We teach our kids how to go potty and how to tie their shoes when they are little.  Later we teach them math and biology.  But one of the best lessons we can teach, a lesson that will last a lifetime, is how to fail and to keep moving forward.      


What My Daughter Thinks of Me

The living room is gentle in gray walls and we sit in our corners on opposite sides of the room.  My daughter is wrapped in a blanket on the couch and I sit across in the striped chair with my coat still on because I’m always cold.  We look at each other, same blue eyes, and then I let myself glance away to float on the sun stripes that dissect the floor.

I wish I could crawl into her heart, sometimes, to see what’s there.  She’s Rapunzel’s tower, tall and secure.  Let down your heart, I call from the ground below.  She is kind and nine, a mystery I’m left to solve.

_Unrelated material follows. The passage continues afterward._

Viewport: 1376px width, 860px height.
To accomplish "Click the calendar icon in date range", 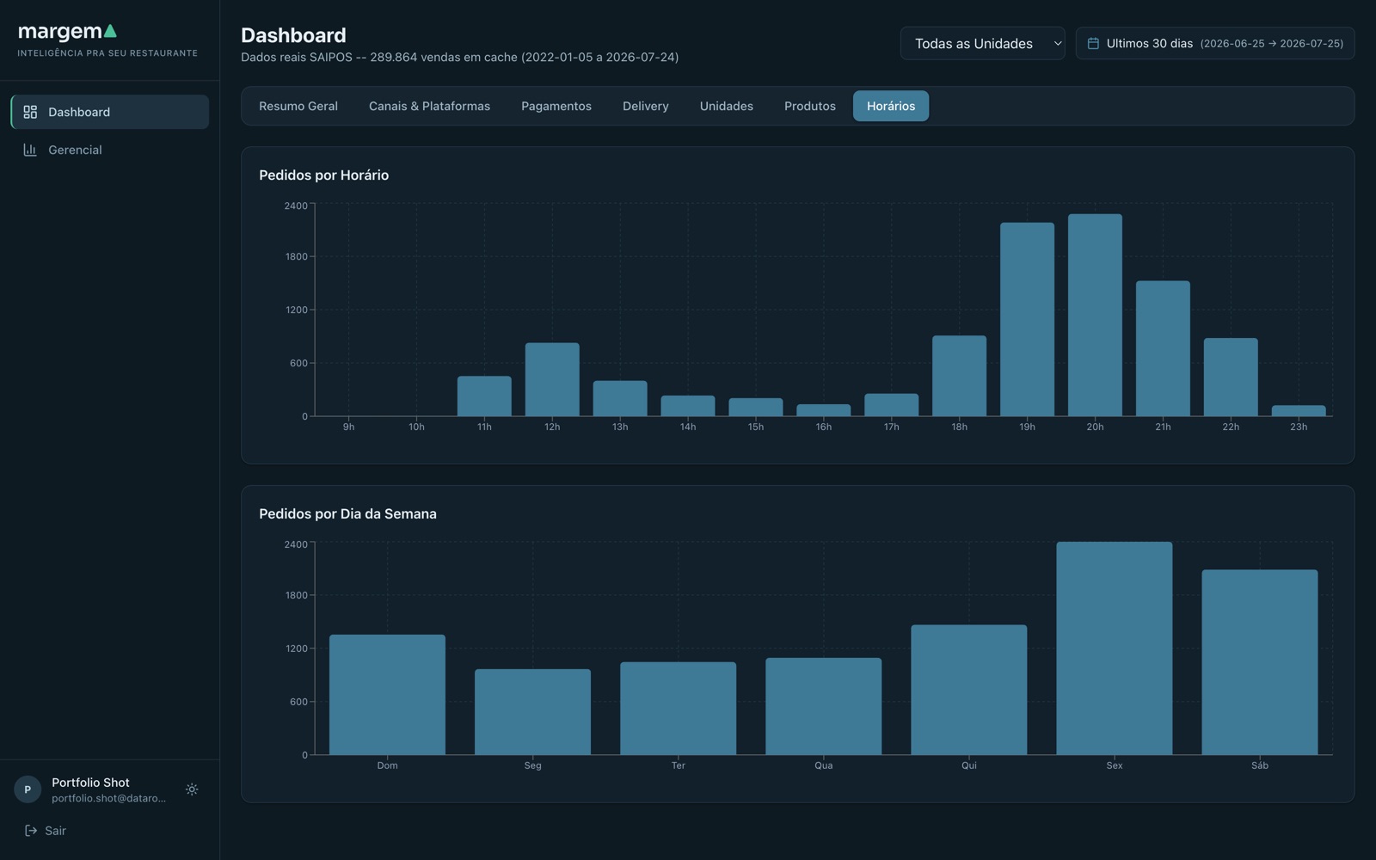I will 1093,43.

She rubs a lazy hand over the triumphant dog perched on top of the couch, and her face is soft with private affection.  Her lips curl over braces we just paid for and that puffy mouth makes her look like a baby.  She murmurs something to the dog, then pulls out the bobby pin that holds her growing-out bangs and shoves it into the loose-weave of the blanket.  I open my mouth, check myself.

I am driven, though I wish to God I wasn’t.  She is a dreamer and I remember being a dreamer once, too.  If I let myself, I can still summon childish surprise at the physical world, feel the solid return to pavement after flying.

And now?

Now I press hard on the lid of the snake-in-a-can inside, hoping all the striving, and teaching, and trying, and dying will stay contained.  Yes, I teach my daughter but what does she learn?  I stare at her face to capture a glimpse of the truth before it darts away, that silver fish that eludes my net.

What I want to ask her is this:  Am I too much for you?  Will you keep dreaming?  Is my shushing and smoothing and  fussing and judging and defining ruining you?  Because I can only be me, and Jesus changes people, but sometimes he goes slow.  So?

But what comes out of my mouth is, Tell me something.

My daughter tilts her head to one side and says, Like what?  Then I tell her to give me advice on what kids need.  But what I need is to take our pulse, hers and mine.

She thinks, then says, “My advice is to go outside everyday if the weather lets you.  And dogs are important.  They are the best part of the day.”

Well, this isn’t what I meant, though a part of me is relieved.

“Also, it feels bad when you correct me.  I remember it, but it fades.”  She pauses.

Here comes everything else, I think.

“I know one thing,” she says.  “People should let their kids sew.”

She smiles at me and shrugs.  My heart contracts.  I still don’t know what she thinks of her mother, but right now I don’t care.